Face à l'image désastreuse laissée par les psychodrames des Bleus au Mondial, Nicolas Sarkozy s'est emparé du dossier de la reconstruction du football français, recevant jeudi le joueur vedette Thierry Henry, une intervention inédite du pouvoir dans le monde sportif.

Fan de foot, le président français a suivi de près la débâcle sportive de l'équipe de France, marquée par une fronde historique des joueurs contre leur encadrement après l'exclusion du groupe de l'attaquant de Chelsea Nicolas Anelka qui a insulté son sélectionneur Raymond Domenech.

Et en pleine journée de grève et de manifestation contre sa réforme des retraites, il n'a pas hésité envoyer un véhicule et son escorte de motards pour venir chercher Thierry Henry à l'aéroport jeudi midi.

Le parcours du monospace sombre vers le palais présidentiel a été couvert en direct par les chaînes d'information en continu, preuve de l'engouement médiatique pour ce fiasco sportif suivi d'une vague planétaire de sarcasmes.

Rien n'a filtré sur cet entretien demandé, selon l'Elysée, par Thierry Henry, qui a achevé en Afrique du Sud sa longue et prolifique carrière sous le maillot des Bleus (123 sélections, 51 buts) sur le banc des remplaçants et qui s'est bien gardé de s'exprimer sur la crise des Bleus.

Mais pour le quotidien sportif l'Equipe, «le président a choisi de se montrer avec le seul interlocuteur dont l'image n'a pas encore été trop abîmée par le scandale» sud-africain.

Mercredi, Nicolas Sarkozy avait déjà réclamé des états généraux sur la gouvernance du football en octobre et demandé «à ce que les responsables tirent rapidement les conséquences de ce désastre».

Plus directement, jeudi, la ministre de la Santé et des Sports Roselyne Bachelot a jugé «inéluctable» le départ du président de la fédération française Jean-Pierre Escalettes.

Cette intervention du pouvoir politique au plus haut niveau dans les affaires d'une fédération sportive est exceptionnelle. Même si la classe politique française a, comme ailleurs, toujours tenté de tirer profit de la popularité du football, notamment après la victoire au Mondial 98.

«Que le président s'en occupe, ce n'est pas une situation normale, mais nous ne sommes pas dans une situation normale. Et le foot, c'est aussi l'image d'un pays. Redresser cette image est le devoir d'un chef de l'Etat», a justifié le député du parti majoritaire UMP, Thierry Mariani.

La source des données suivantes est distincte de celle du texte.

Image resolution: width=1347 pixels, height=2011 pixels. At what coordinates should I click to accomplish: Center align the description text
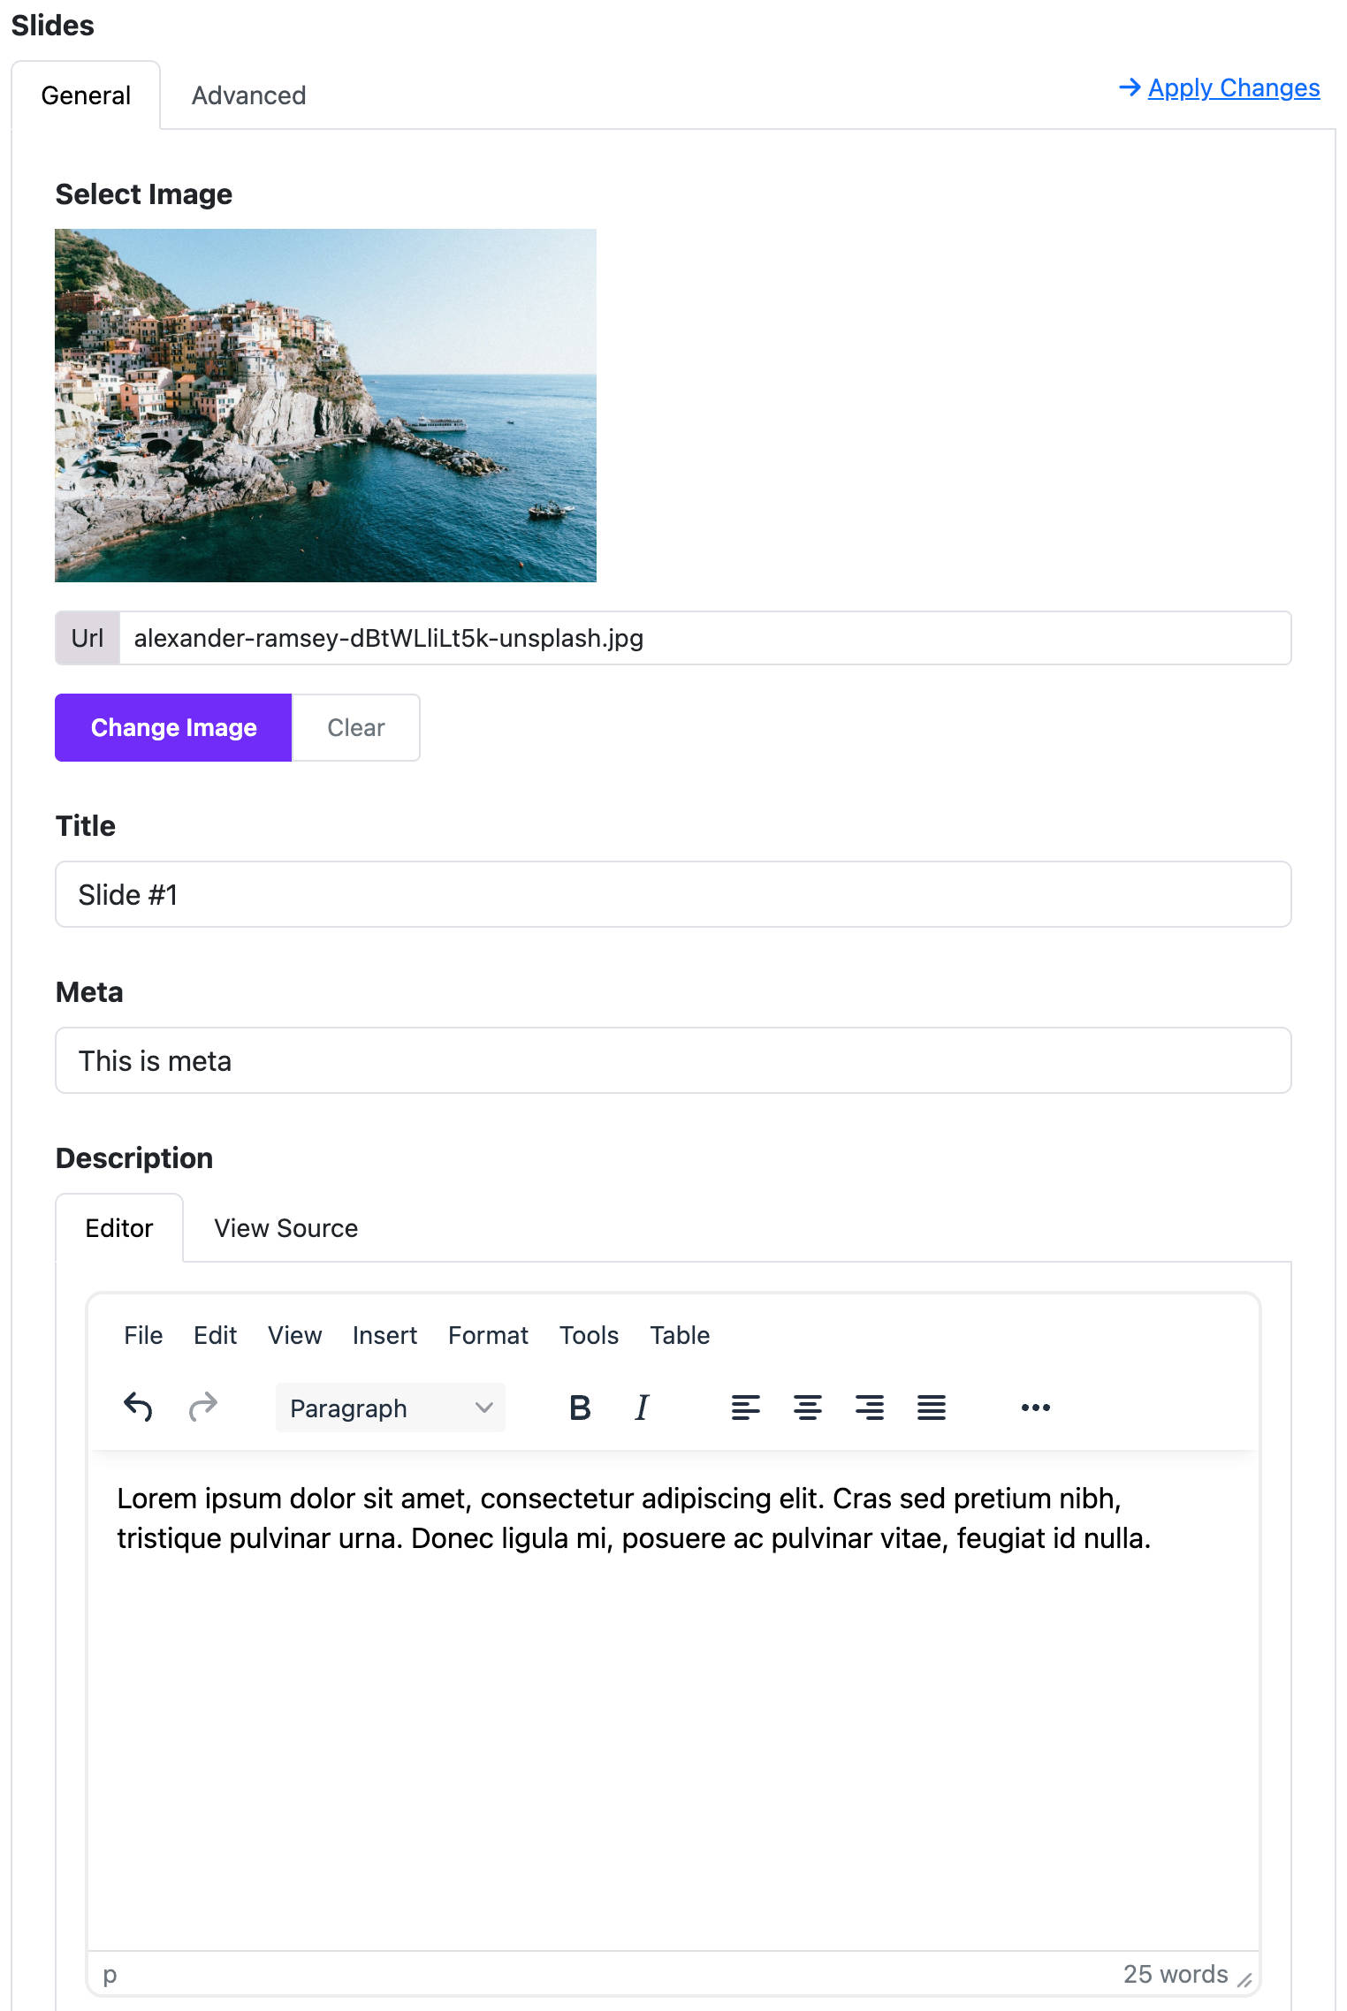pos(807,1407)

Depuis le début de crise, les hommes politiques tirent à boulets rouges sur l'équipe de France et ses responsables. Devant l'Assemblée nationale, Roselyne Bachelot a parlé mercredi «d'une équipe de France où des caïds immatures commandent à des gamins apeurés». Des députés de droite ont même demandé la création d'une commission d'enquête parlementaire.

Une surenchère dénoncée par le syndicat des footballeurs professionnels pour qui «les bornes ont largement été dépassées» dans la «démesure populiste».

Des responsables de l'opposition et des syndicats ont également accusé le président de vouloir faire diversion en pleine journée d'action sur les retraites et alors que plusieurs ministres sont fragilisés par des polémiques sur leur train de vie et leur intégrité.

«Il y a plusieurs millions de personnes dans la rue (...) et lui passe son temps à écouter les états d'âmes d'un footballeur qui gagne 15 millions par an», a dénoncé François Chérèque, leader du syndicat CFDT.

«C'est un pied de nez à tous les Français dans la rue», a renchéri la première secrétaire du Parti socialiste, Martine Aubry.

«Ce n'est tout de même pas à lui de faire le ménage dans la Fédération française de football», s'est agacé l'eurodéputé écologiste Daniel Cohn-Bendit pour qui le chef de l'Etat «n'a qu'à s'occuper des contrôles antidopage sur le Tour de France pendant qu'il y est».